Stephan Ink Boo forever
(c) Jonas Luyckx (Boo Forever work in progress)

Depuis le début des années 90 Stephan Ink écrit, compose et produit des albums de musique expérimentale. Par l’utilisation de field recordings, d’électronique, de textures sonores et du silence, Stephan crée des paysages sonores où fusionnent l’organique et la machine. Parallèlement, en tant qu’ingénieur du son, il a travaillé avec des artistes d’horizon divers, tels Youssou N’Dour, Keith Rowe, Damo Suzuki, Aki Onda, Radu Malfatti, Emmanuelle Parrenin, Laetitia Sadier, Jean-Christophe Renault, Andrea Neumann, Philippe Petit, Joe Lally et Antoine Chessex.

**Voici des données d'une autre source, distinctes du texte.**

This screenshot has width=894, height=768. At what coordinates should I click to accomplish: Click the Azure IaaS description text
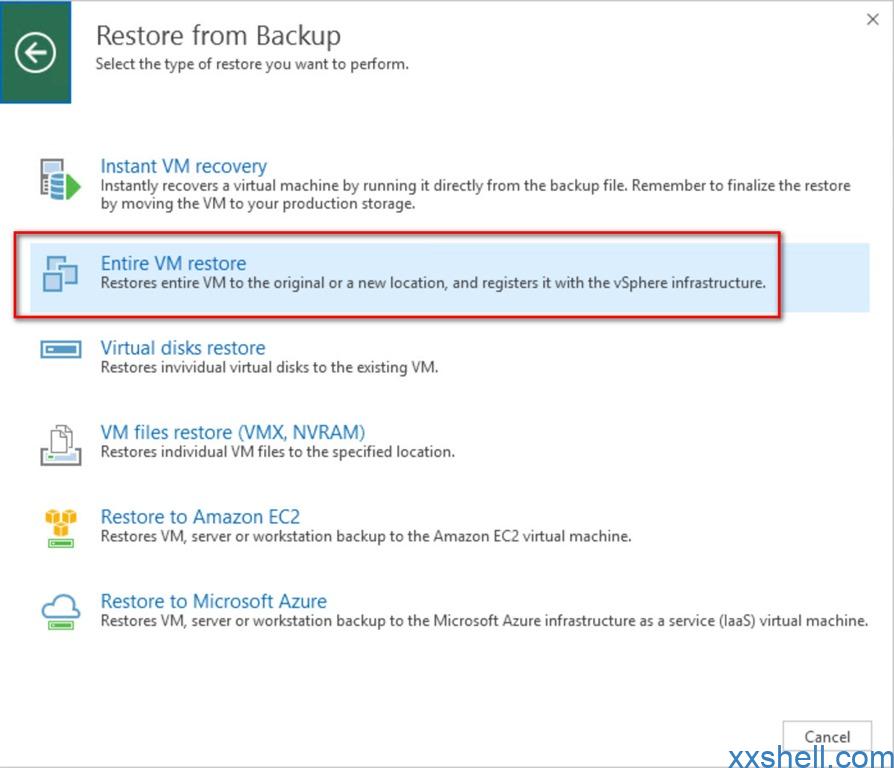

Il est actuellement membre du duo de poésie sonore Ordinaire, de même que du trio de musique expérimentale improvisée Soigne ta droite. Il collabore en outre avec le groupe anglais Evi Vine, le collectif de musique électro-acoustique improvisée Entrelaction Matériophonie et la chanteuse norvégienne Kari Kleiv.

Jaloux Merde

Portrait Jaloux Merde
(c) Mothmeister

Ne pas flancher dans l’adversité des rapports humains. Ne pas se laisser anesthésier par l’aseptisation et les formules hygiéniques. Jaloux Merde décongestionne les rapports de production entre des hommes et des femmes dans les aires de travail anonymes, en entreprise ou en maison de repos. Jaloux Merde conte les vies accrochées au mur du garage et compte les bouchons encombrant les jonctions humaines. Victime d’un problème de disques, Jaloux (beatmaker, accidents) collabore régulièrement avec Fabrice Delmeire (attentats poétiques), à qui il délègue de menues tâches ménagères.

Benjamin Monti

Portrait Benjamin Monti

Benjamin Monti, est un étonnant collecteur d’images, collectionneur de curiosités imprimées, recycleur d’un corpus iconographique qu’il hybride, recompose, revivifie entre copies et originaux, une plongée abyssale dans une lecture de la représentation sans cesse réévaluée. Monti campe au carrefour du texte, des arts graphiques et plastiques ; c’est là un itinéraire singulier. (Jean-Michel Botquin dans Art Press 2, ABC Art belge contemporain) « Benjamin Monti, jeune artiste belge, « campe au carrefour du texte, des arts graphiques et plastique ». Actif depuis une dizaine d’années il expérimente sans cesse de nouveaux dialogues entre le dessin et le texte, notamment par le biais du roman graphique et du journal intime.  » Alexia Creusen in Art Press 377 (Avril 2011).